**What to produce**.
Rewrite the records below, replacing every "GUI agent" with "interface agent" and leaving everything else untouched.

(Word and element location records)
********

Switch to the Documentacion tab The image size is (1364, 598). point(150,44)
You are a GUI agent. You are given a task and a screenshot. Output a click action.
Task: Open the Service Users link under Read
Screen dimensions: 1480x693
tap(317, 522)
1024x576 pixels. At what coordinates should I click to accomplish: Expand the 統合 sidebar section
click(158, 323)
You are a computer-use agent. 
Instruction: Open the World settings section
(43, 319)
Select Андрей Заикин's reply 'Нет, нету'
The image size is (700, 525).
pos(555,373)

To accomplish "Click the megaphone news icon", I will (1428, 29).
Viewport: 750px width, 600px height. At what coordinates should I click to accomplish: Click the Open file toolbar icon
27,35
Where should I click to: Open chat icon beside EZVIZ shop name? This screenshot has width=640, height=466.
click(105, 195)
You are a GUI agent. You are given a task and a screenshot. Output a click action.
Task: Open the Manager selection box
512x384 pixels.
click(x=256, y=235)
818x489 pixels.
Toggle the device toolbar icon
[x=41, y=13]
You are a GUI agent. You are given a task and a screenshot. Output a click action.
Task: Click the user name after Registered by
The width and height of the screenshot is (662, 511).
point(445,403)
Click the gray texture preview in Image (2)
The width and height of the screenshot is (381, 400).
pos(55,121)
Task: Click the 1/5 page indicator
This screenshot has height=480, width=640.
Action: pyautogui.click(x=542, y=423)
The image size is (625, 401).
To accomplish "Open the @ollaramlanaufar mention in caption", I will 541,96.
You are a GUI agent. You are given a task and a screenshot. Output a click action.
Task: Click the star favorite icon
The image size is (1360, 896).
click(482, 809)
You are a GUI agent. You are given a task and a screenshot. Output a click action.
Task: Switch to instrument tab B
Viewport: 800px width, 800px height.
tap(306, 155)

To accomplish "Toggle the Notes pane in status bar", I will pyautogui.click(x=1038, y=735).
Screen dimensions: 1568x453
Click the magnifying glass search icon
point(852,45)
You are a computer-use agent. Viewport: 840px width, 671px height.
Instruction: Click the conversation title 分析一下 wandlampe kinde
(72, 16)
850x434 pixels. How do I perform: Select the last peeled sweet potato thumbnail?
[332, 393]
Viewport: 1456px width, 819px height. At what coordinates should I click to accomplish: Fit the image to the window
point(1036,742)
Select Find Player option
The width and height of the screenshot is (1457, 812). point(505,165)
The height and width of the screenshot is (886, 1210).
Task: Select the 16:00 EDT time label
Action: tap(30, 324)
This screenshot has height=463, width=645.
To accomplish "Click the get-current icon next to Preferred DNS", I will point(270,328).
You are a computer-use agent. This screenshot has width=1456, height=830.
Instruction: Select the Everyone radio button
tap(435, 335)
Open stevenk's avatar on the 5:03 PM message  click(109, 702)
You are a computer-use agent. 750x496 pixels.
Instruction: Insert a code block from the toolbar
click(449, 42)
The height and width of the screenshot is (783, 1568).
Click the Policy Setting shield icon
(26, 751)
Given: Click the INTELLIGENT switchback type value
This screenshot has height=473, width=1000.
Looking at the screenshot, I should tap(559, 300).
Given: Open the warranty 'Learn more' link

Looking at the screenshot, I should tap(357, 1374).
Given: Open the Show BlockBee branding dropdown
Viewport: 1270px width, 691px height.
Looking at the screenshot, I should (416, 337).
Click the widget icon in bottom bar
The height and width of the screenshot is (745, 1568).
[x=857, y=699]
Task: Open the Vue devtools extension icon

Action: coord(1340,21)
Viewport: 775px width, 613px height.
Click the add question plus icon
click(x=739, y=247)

********

**The solution**.
Switch to the Documentacion tab The image size is (1364, 598). point(150,44)
You are a interface agent. You are given a task and a screenshot. Output a click action.
Task: Open the Service Users link under Read
Screen dimensions: 1480x693
tap(317, 522)
1024x576 pixels. At what coordinates should I click to accomplish: Expand the 統合 sidebar section
click(158, 323)
You are a computer-use agent. 
Instruction: Open the World settings section
(43, 319)
Select Андрей Заикин's reply 'Нет, нету'
The image size is (700, 525).
pos(555,373)

To accomplish "Click the megaphone news icon", I will (1428, 29).
Viewport: 750px width, 600px height. At what coordinates should I click to accomplish: Click the Open file toolbar icon
27,35
Where should I click to: Open chat icon beside EZVIZ shop name? This screenshot has width=640, height=466.
click(105, 195)
You are a interface agent. You are given a task and a screenshot. Output a click action.
Task: Open the Manager selection box
512x384 pixels.
click(x=256, y=235)
818x489 pixels.
Toggle the device toolbar icon
[x=41, y=13]
You are a interface agent. You are given a task and a screenshot. Output a click action.
Task: Click the user name after Registered by
The width and height of the screenshot is (662, 511).
point(445,403)
Click the gray texture preview in Image (2)
The width and height of the screenshot is (381, 400).
pos(55,121)
Task: Click the 1/5 page indicator
This screenshot has height=480, width=640.
Action: pyautogui.click(x=542, y=423)
The image size is (625, 401).
To accomplish "Open the @ollaramlanaufar mention in caption", I will 541,96.
You are a interface agent. You are given a task and a screenshot. Output a click action.
Task: Click the star favorite icon
The image size is (1360, 896).
click(482, 809)
You are a interface agent. You are given a task and a screenshot. Output a click action.
Task: Switch to instrument tab B
Viewport: 800px width, 800px height.
tap(306, 155)

To accomplish "Toggle the Notes pane in status bar", I will pyautogui.click(x=1038, y=735).
Screen dimensions: 1568x453
Click the magnifying glass search icon
point(852,45)
You are a computer-use agent. Viewport: 840px width, 671px height.
Instruction: Click the conversation title 分析一下 wandlampe kinde
(72, 16)
850x434 pixels. How do I perform: Select the last peeled sweet potato thumbnail?
[332, 393]
Viewport: 1456px width, 819px height. At what coordinates should I click to accomplish: Fit the image to the window
point(1036,742)
Select Find Player option
The width and height of the screenshot is (1457, 812). point(505,165)
The height and width of the screenshot is (886, 1210).
Task: Select the 16:00 EDT time label
Action: tap(30, 324)
This screenshot has height=463, width=645.
To accomplish "Click the get-current icon next to Preferred DNS", I will point(270,328).
You are a computer-use agent. This screenshot has width=1456, height=830.
Instruction: Select the Everyone radio button
tap(435, 335)
Open stevenk's avatar on the 5:03 PM message  click(109, 702)
You are a computer-use agent. 750x496 pixels.
Instruction: Insert a code block from the toolbar
click(449, 42)
The height and width of the screenshot is (783, 1568).
Click the Policy Setting shield icon
(26, 751)
Given: Click the INTELLIGENT switchback type value
This screenshot has height=473, width=1000.
Looking at the screenshot, I should tap(559, 300).
Given: Open the warranty 'Learn more' link

Looking at the screenshot, I should tap(357, 1374).
Given: Open the Show BlockBee branding dropdown
Viewport: 1270px width, 691px height.
Looking at the screenshot, I should (416, 337).
Click the widget icon in bottom bar
The height and width of the screenshot is (745, 1568).
[x=857, y=699]
Task: Open the Vue devtools extension icon

Action: coord(1340,21)
Viewport: 775px width, 613px height.
Click the add question plus icon
click(x=739, y=247)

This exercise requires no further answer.